Trump peppered his speech with calls for bipartisanship, urging Washington to govern "not as two parties, but as one nation." But his message clashed with the rancorous atmosphere he has helped cultivate in the nation's capital, as well as the desire of most Democrats to block his path during his next two years in office.
The president's remarks previewed how he planned to defend himself as Democrats launch a flurry of investigations into his administration and personal finances.
"If there is going to be peace and legislation, there cannot be war and investigation," he declared.
Trump made no mention of an emergency declaration his remarks. And though he offered a lengthy defense of his call for a border wall, declaring, "I will get it built." But he delivered no ultimatums about what it would take for him to sign legislation to keep the government open.
"I am asking you to defend our very dangerous southern border out of love and devotion to our fellow citizens and to our country," he said.
In his speech, Trump also planned to announce details of a second meeting with North Korea's Kim Jong Un, outlining a summit on Feb. 27 and 28 in Vietnam, according to his prepared remarks. Trump has been teasing the meeting in recent weeks. The two met last summer in Singapore, though that meeting only led to a vaguely worded commitment by the North to denuclearize.

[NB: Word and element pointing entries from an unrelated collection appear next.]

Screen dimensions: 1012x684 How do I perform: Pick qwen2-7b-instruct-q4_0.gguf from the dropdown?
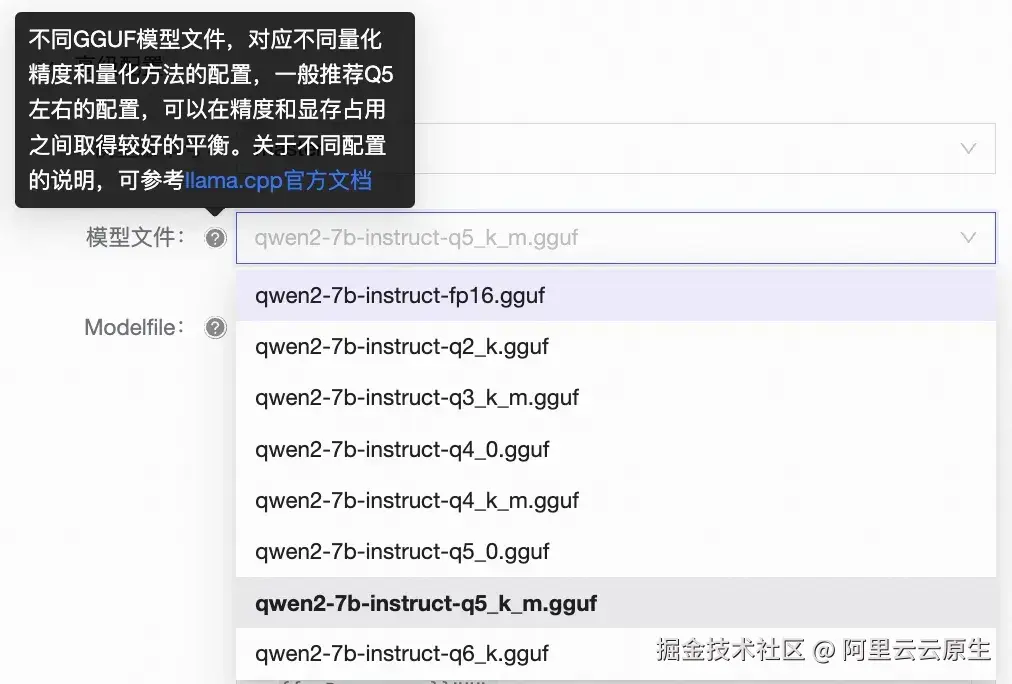402,449
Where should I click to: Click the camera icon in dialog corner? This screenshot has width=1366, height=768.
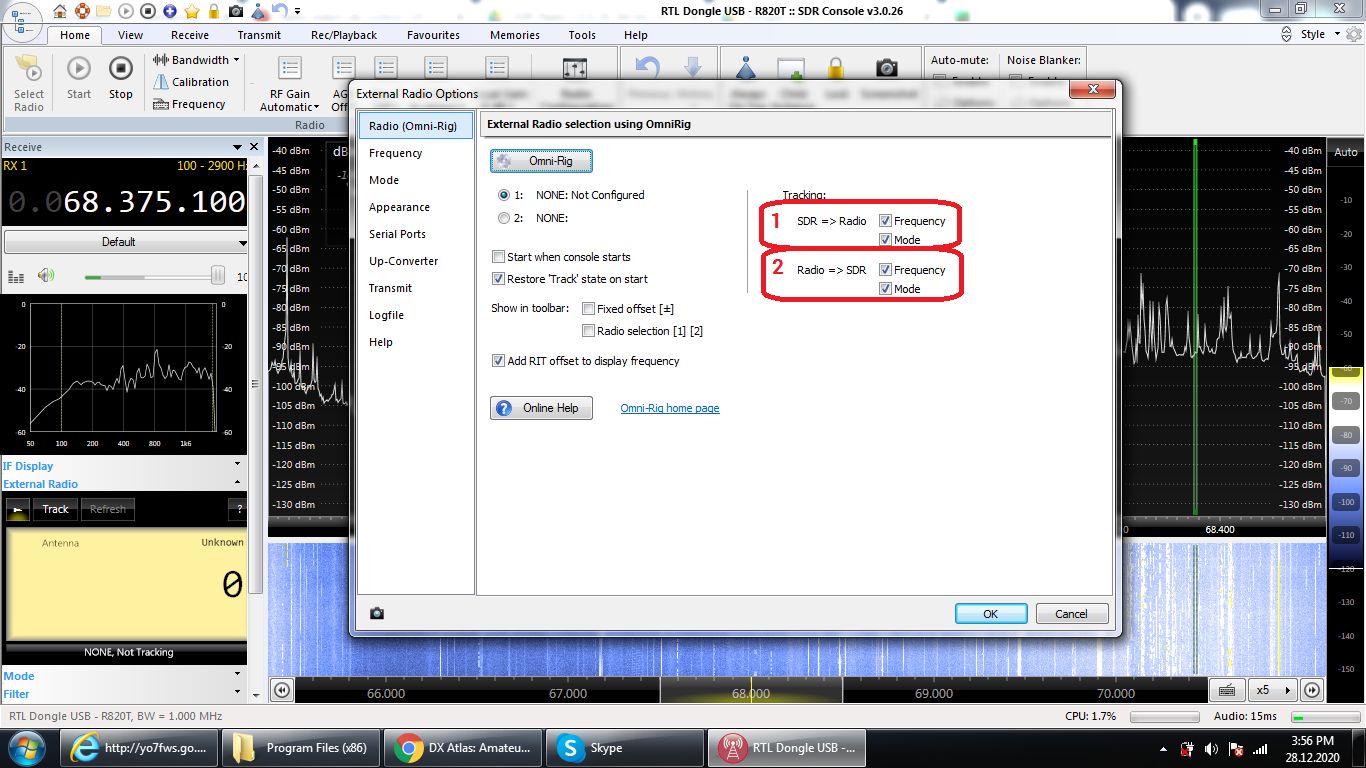[377, 613]
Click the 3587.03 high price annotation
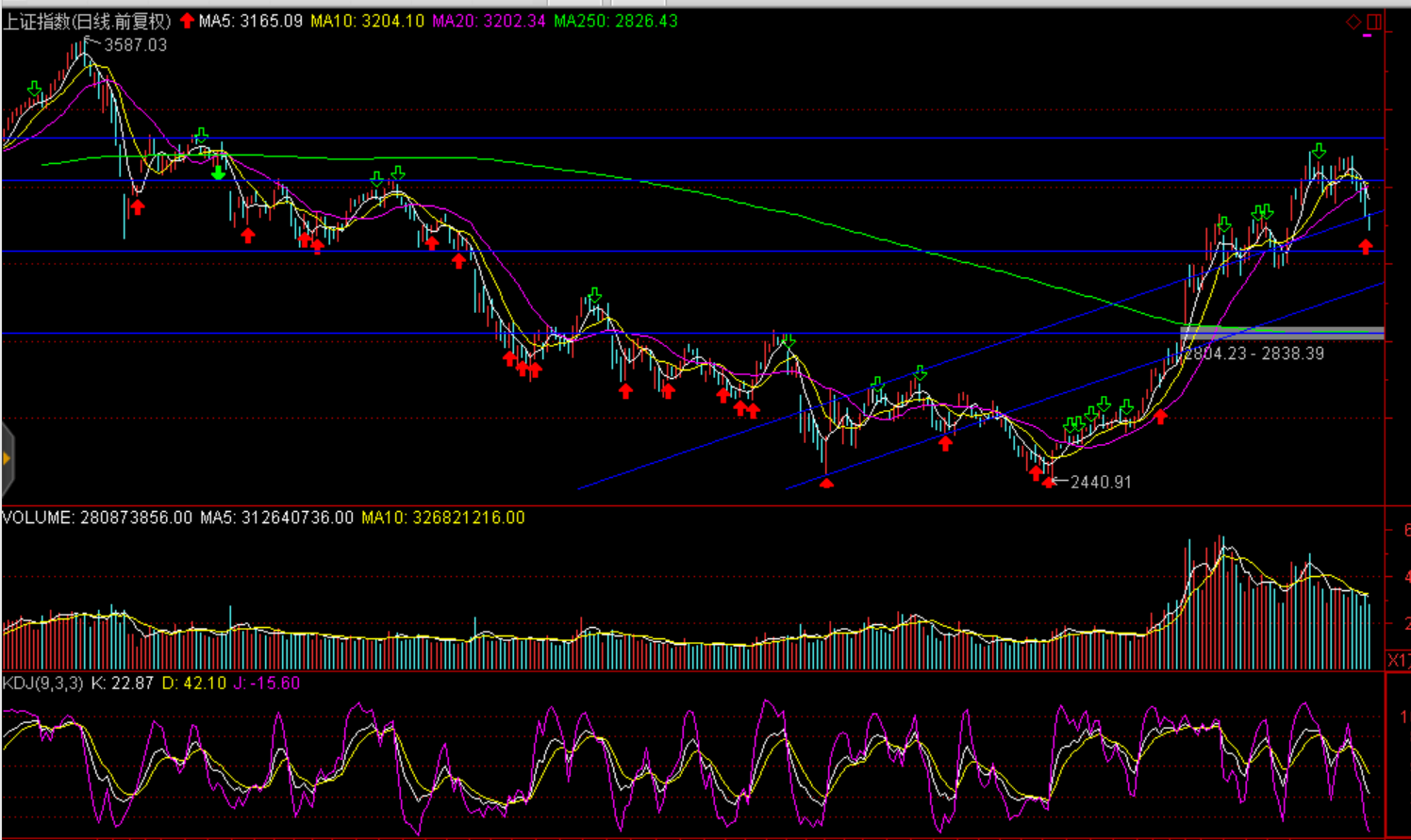 click(x=135, y=45)
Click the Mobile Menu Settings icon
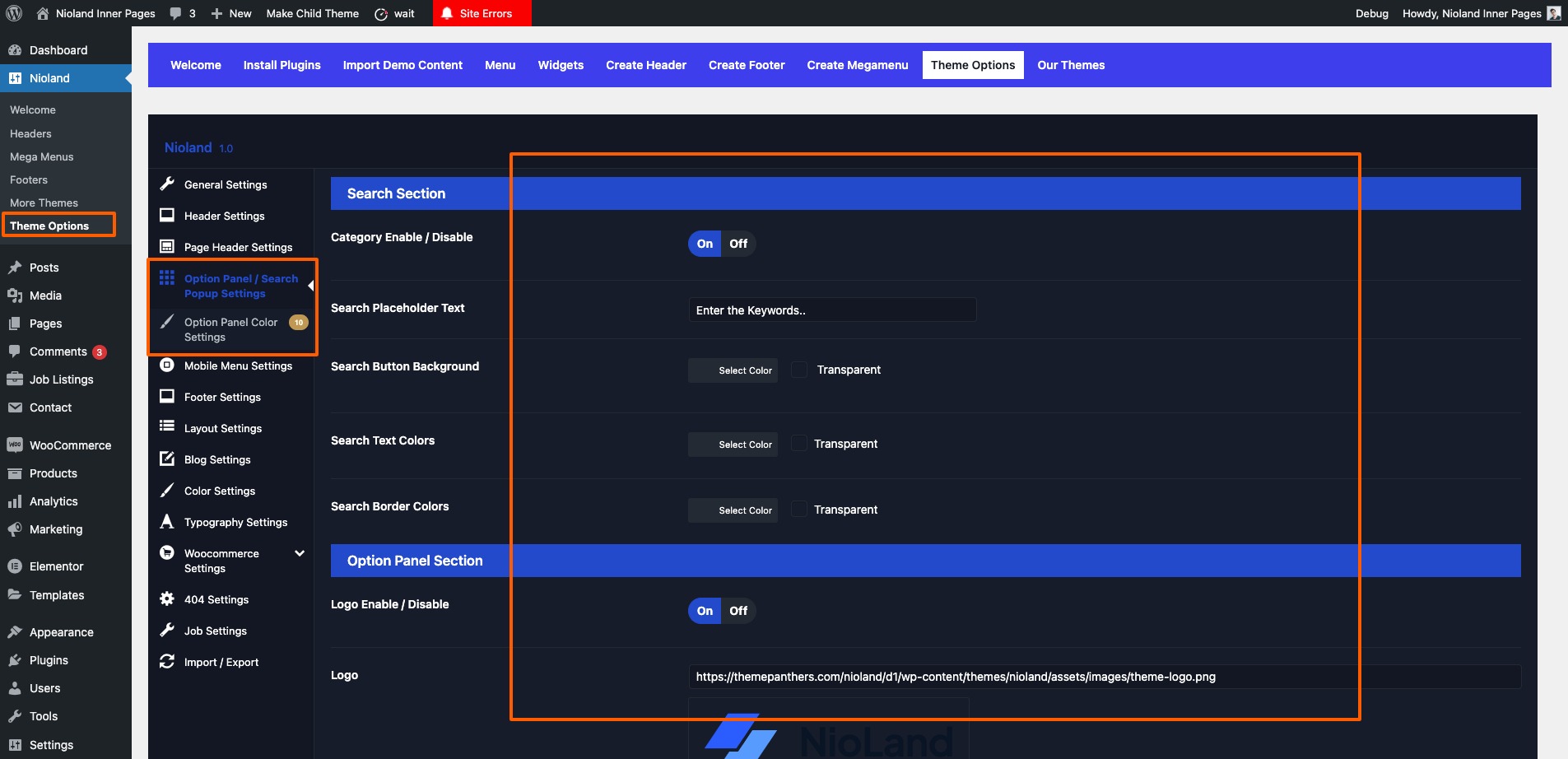1568x759 pixels. tap(167, 366)
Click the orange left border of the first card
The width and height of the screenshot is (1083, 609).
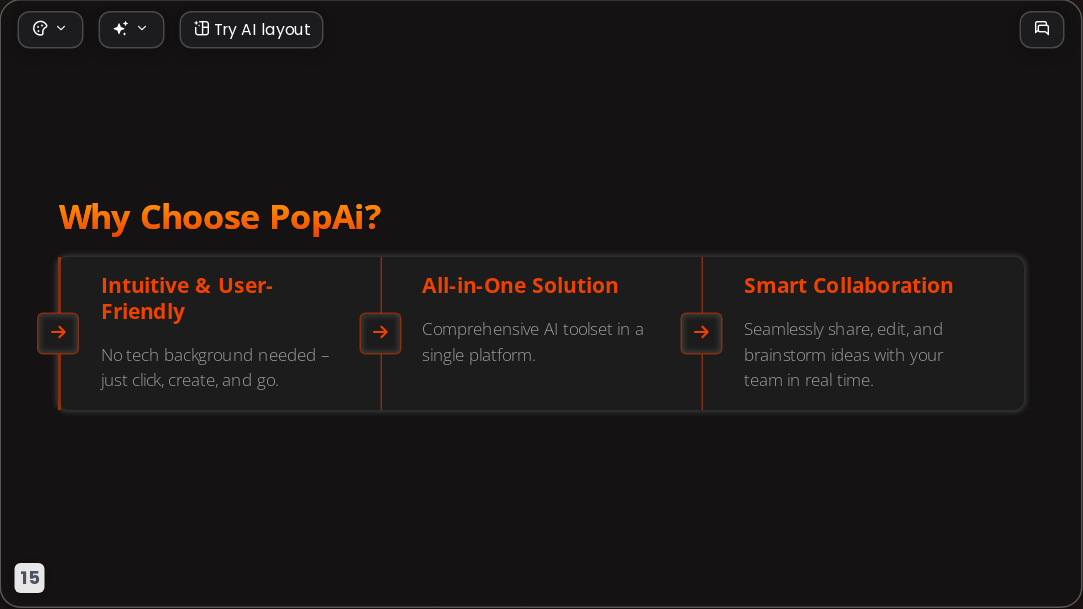pyautogui.click(x=60, y=333)
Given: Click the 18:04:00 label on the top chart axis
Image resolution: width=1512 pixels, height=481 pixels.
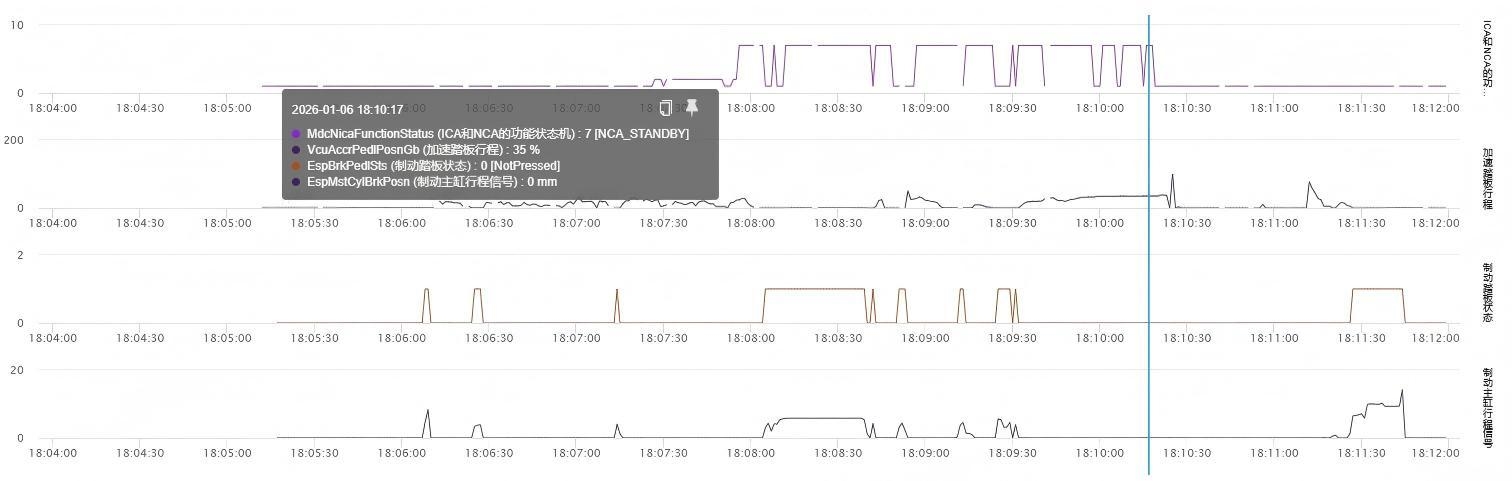Looking at the screenshot, I should pyautogui.click(x=53, y=108).

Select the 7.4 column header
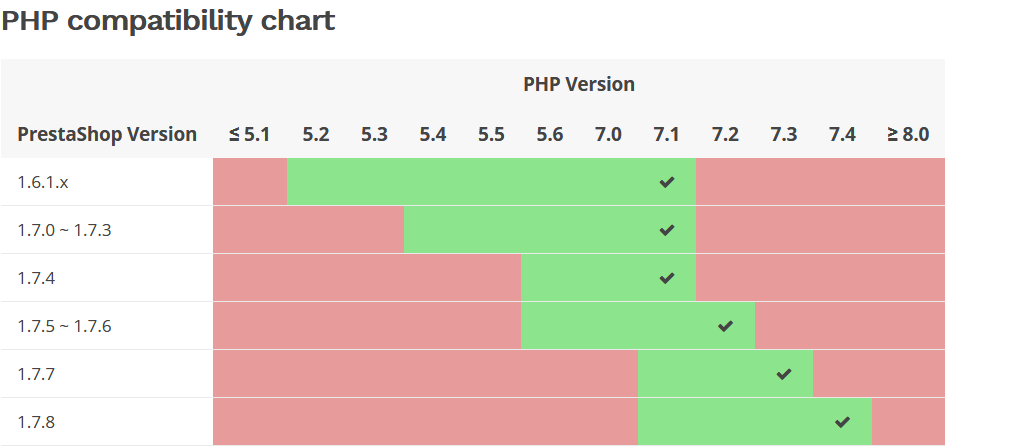pyautogui.click(x=843, y=134)
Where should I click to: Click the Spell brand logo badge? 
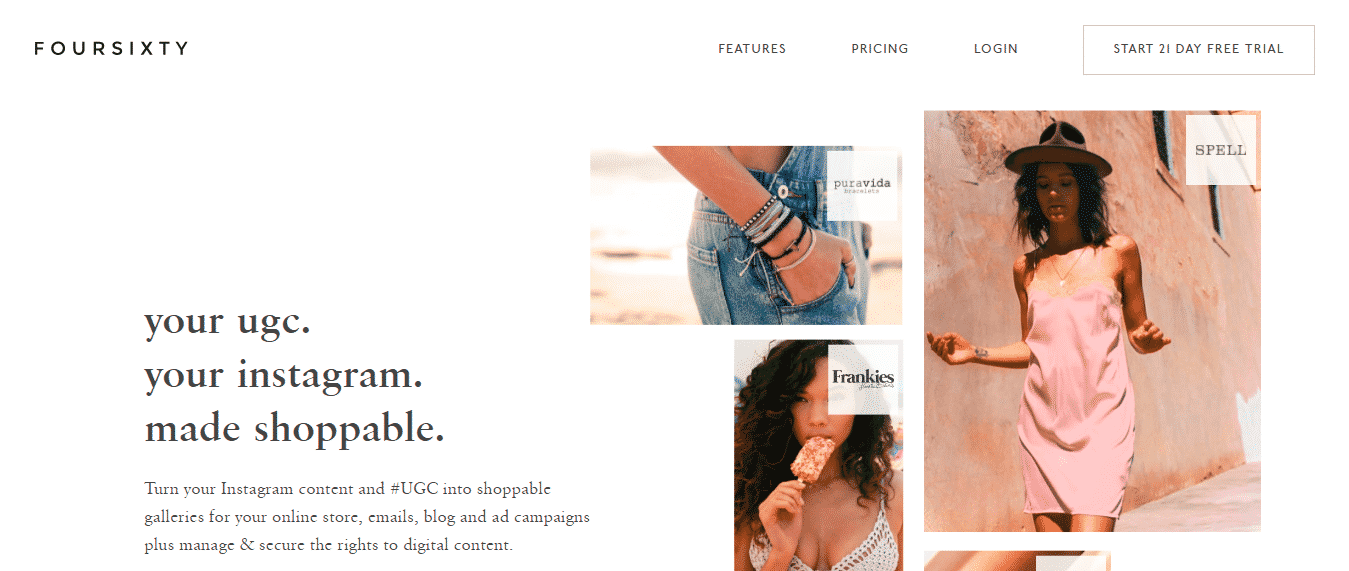click(1221, 150)
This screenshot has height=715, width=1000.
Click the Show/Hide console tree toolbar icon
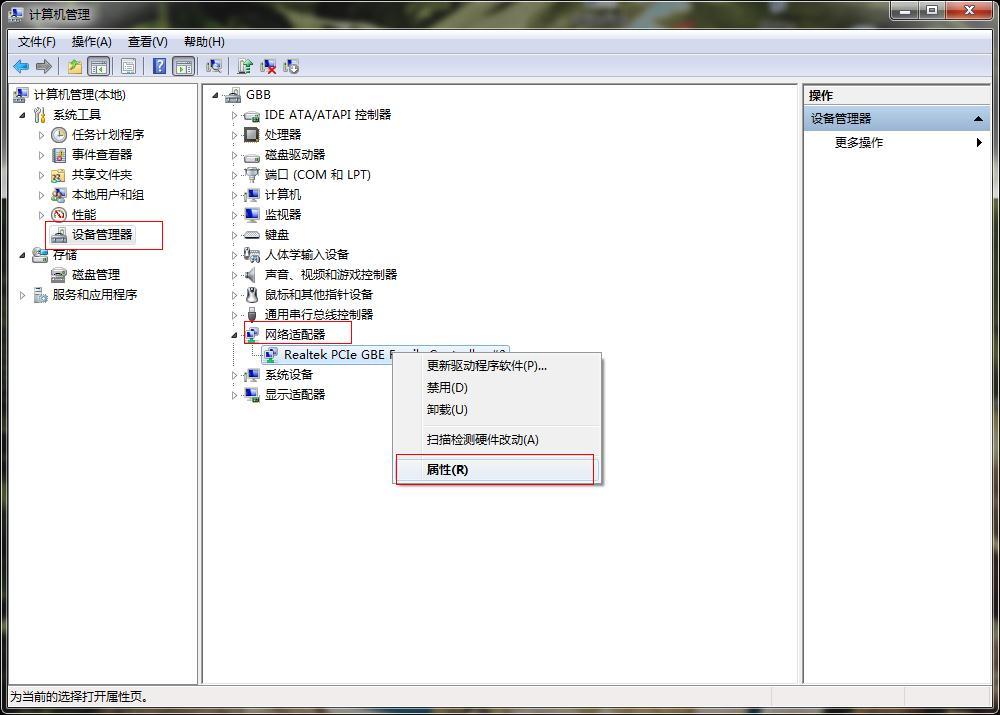click(x=98, y=66)
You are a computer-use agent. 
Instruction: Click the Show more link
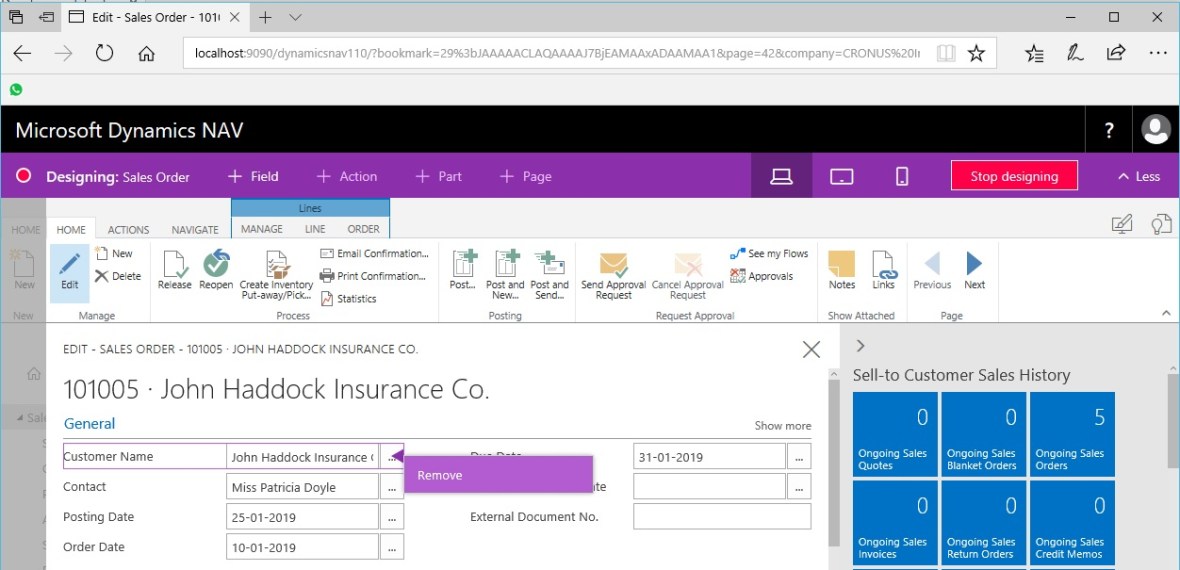tap(782, 426)
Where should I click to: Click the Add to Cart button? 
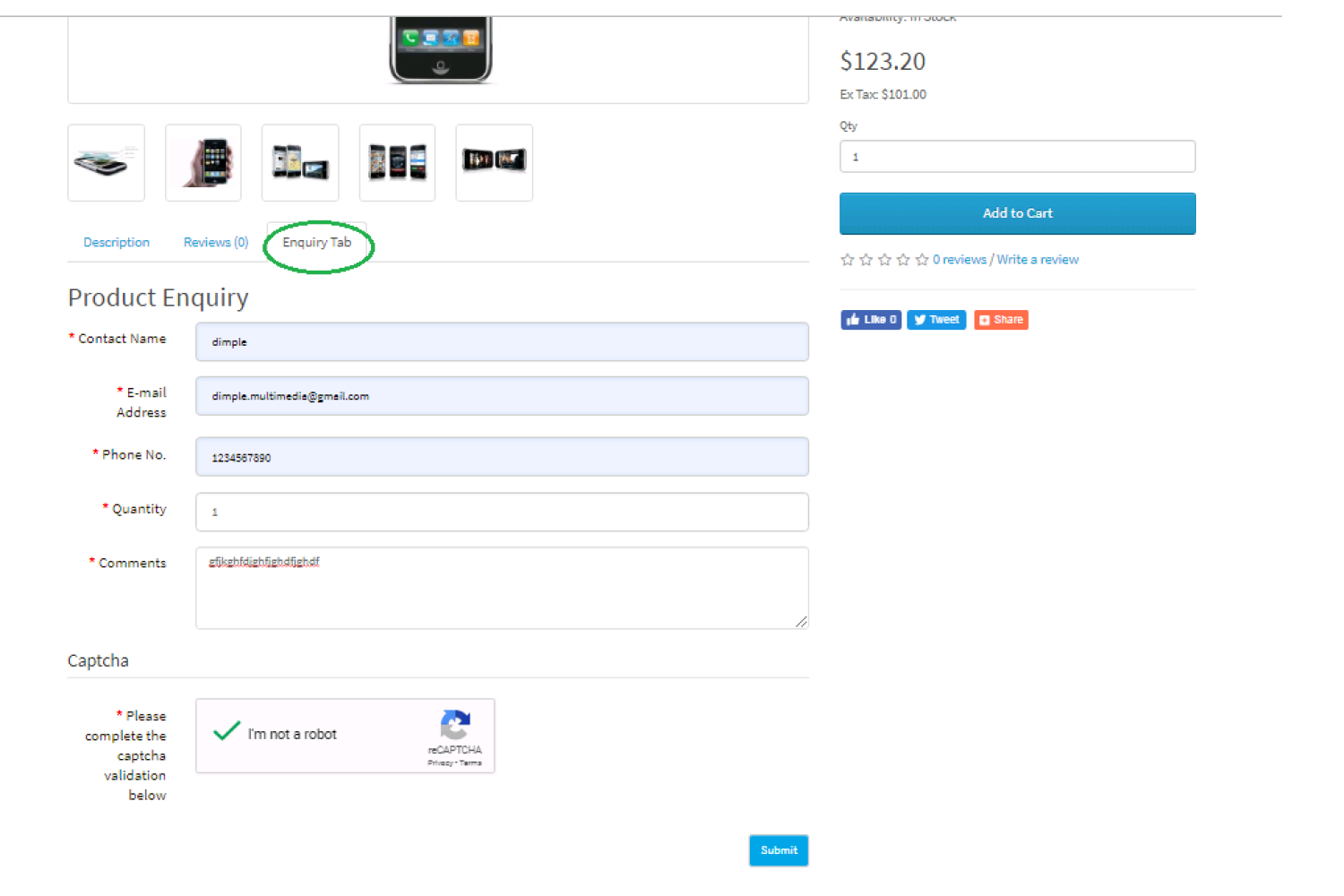1017,213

As he stood before lawmakers, the president was surrounded by symbols of his emboldened political opposition. House Speaker Nancy Pelosi, who was praised by Democrats for her hard-line negotiating during the shutdown, sat behind Trump as he spoke. Many House Democratic women wore white, the color favored by early 20th-century suffragettes. And several senators running for president were also in the audience, including Sens. Kamala Harris of California and Cory Booker of New Jersey.
Another Democratic star, Stacey Abrams, will deliver the party's response to Trump. Abrams narrowly lost her bid in November to become America's first black female governor, and party leaders are aggressively recruiting her to run for U.S. Senate from Georgia.
In excerpts released ahead of Abrams' remarks, she calls the shutdown a political stunt that "defied every tenet of fairness and abandoned not just our people, but our values."
Trump's address amounted to an opening argument for his re-election campaign. Polls show he has work to do, with his approval rating falling to just 34 percent after the shutdown, according to a recent survey conducted by The Associated Press-NORC Center for Public Affairs Research.
One bright spot for the president has been the economy, which has added jobs for 100 straight months. He said the U.S. has "the hottest economy anywhere in the world."
He said, "The only thing that can stop it are foolish wars, politics or ridiculous partisan investigations" an apparent swipe at the special counsel investigation into ties between Russia and Trump's 2016 campaign.
Turning to foreign policy, another area where Republicans have increasingly been willing to distance themselves from the president, Trump defended his decisions to withdraw U.S. troops from Syria and Afghanistan.
"Great nations do not fight endless wars," he said, adding that the U.S. is working with allies to "destroy the remnants" of the Islamic State group and that he has "accelerated" efforts to reach a settlement in Afghanistan.
IS militants have lost territory since Trump's surprise announcement in December that he was pulling U.S. forces out, but military officials warn the fighters could regroup within six months to a year after the Americans leave. Several leading GOP lawmakers have sharply criticized his plans to withdraw from Syria, as well as from Afghanistan.